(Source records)
◆ ◆ ◆ ◆ ◆ ◆ ◆
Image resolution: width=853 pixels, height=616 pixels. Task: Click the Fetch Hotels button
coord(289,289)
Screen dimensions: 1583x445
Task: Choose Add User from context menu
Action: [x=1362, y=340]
◆ ◆ ◆ ◆ ◆ ◆ ◆
> AIM OF THE TASK
Write every record out again, letter for letter.

> ANSWER BOX
Image resolution: width=853 pixels, height=616 pixels. Task: Click the Fetch Hotels button
coord(289,289)
Screen dimensions: 1583x445
Task: Choose Add User from context menu
Action: [x=1362, y=340]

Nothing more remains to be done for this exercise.